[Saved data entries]
· · · · ·

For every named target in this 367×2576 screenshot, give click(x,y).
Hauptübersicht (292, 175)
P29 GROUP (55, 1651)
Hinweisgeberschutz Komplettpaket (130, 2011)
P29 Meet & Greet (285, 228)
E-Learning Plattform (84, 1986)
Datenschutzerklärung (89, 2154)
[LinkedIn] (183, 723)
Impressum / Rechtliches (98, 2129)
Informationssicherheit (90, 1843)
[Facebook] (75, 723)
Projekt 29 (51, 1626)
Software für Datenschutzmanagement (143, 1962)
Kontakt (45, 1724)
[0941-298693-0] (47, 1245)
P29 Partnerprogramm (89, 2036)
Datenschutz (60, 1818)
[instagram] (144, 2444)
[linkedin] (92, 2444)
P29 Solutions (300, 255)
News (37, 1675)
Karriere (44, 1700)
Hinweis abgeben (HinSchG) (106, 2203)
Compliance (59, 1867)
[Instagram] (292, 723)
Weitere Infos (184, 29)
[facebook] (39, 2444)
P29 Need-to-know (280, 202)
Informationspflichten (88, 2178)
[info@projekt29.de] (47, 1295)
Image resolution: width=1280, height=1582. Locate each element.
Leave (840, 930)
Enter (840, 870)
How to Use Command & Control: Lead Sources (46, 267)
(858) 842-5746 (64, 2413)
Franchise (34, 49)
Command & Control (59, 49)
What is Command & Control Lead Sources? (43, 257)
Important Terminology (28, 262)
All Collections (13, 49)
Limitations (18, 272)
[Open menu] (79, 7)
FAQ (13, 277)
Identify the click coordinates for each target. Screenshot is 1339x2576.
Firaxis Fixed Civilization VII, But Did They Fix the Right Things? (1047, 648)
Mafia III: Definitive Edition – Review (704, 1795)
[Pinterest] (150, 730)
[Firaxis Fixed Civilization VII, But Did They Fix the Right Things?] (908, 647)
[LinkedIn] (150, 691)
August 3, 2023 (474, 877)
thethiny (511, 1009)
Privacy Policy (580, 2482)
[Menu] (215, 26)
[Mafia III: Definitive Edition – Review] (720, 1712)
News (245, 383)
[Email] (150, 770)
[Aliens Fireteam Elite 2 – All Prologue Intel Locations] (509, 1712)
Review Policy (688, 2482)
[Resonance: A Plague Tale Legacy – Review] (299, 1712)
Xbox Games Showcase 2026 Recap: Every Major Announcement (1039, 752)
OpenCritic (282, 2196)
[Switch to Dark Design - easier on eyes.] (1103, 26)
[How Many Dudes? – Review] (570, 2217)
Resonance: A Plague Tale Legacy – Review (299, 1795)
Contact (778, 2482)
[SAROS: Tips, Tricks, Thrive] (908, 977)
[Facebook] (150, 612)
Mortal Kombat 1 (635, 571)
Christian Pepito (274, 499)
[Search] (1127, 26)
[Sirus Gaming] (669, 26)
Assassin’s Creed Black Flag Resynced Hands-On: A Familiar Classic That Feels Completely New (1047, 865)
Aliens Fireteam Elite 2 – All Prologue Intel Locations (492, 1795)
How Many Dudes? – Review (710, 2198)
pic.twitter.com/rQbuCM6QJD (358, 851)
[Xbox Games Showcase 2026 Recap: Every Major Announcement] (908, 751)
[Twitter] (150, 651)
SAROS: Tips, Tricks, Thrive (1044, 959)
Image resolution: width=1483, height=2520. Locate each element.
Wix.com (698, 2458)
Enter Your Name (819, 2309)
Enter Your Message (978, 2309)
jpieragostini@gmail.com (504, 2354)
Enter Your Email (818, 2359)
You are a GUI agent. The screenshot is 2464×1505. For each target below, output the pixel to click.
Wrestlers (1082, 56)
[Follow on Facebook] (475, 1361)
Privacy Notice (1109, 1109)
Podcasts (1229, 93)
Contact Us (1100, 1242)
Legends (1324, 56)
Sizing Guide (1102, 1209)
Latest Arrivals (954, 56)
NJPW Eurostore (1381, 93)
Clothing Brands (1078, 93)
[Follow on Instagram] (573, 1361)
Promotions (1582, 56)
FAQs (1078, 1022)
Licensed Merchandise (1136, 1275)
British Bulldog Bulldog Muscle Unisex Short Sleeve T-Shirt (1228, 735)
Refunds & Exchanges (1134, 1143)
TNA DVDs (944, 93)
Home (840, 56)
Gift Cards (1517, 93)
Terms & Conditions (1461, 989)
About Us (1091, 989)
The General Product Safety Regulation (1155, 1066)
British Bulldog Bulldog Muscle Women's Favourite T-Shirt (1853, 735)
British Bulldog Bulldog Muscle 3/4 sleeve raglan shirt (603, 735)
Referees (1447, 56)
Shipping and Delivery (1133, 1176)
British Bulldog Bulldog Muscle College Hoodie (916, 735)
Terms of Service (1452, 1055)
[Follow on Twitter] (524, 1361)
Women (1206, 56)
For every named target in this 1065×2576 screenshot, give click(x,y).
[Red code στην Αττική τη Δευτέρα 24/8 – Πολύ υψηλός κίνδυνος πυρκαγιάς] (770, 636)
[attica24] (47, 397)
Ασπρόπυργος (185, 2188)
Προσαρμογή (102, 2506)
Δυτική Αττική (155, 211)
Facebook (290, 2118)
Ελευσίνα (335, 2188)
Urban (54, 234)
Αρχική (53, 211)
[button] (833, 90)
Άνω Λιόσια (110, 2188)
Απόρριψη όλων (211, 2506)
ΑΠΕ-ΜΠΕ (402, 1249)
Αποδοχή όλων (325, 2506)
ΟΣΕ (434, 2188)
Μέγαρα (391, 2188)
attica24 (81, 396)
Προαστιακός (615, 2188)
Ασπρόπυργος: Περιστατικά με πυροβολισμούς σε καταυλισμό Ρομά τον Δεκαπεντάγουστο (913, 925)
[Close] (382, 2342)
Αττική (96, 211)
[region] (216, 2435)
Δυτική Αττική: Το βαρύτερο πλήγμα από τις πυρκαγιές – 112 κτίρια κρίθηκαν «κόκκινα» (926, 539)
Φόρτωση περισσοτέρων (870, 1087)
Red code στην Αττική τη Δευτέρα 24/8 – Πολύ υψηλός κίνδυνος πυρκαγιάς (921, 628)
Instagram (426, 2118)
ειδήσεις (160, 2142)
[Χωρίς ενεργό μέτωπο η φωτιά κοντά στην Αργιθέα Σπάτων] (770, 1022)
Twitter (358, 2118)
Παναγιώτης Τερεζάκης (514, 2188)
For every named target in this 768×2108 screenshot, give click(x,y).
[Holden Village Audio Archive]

· · · · ·

The lines that contain the word "give" are wanted; copy each of them from the records.

Expected answer ->
For every named target in this 367×2576 screenshot, give click(x,y).
For every named target in this 1065×2576 screenshot, give click(x,y).
For every named target in this 768×2108 screenshot, give click(x,y).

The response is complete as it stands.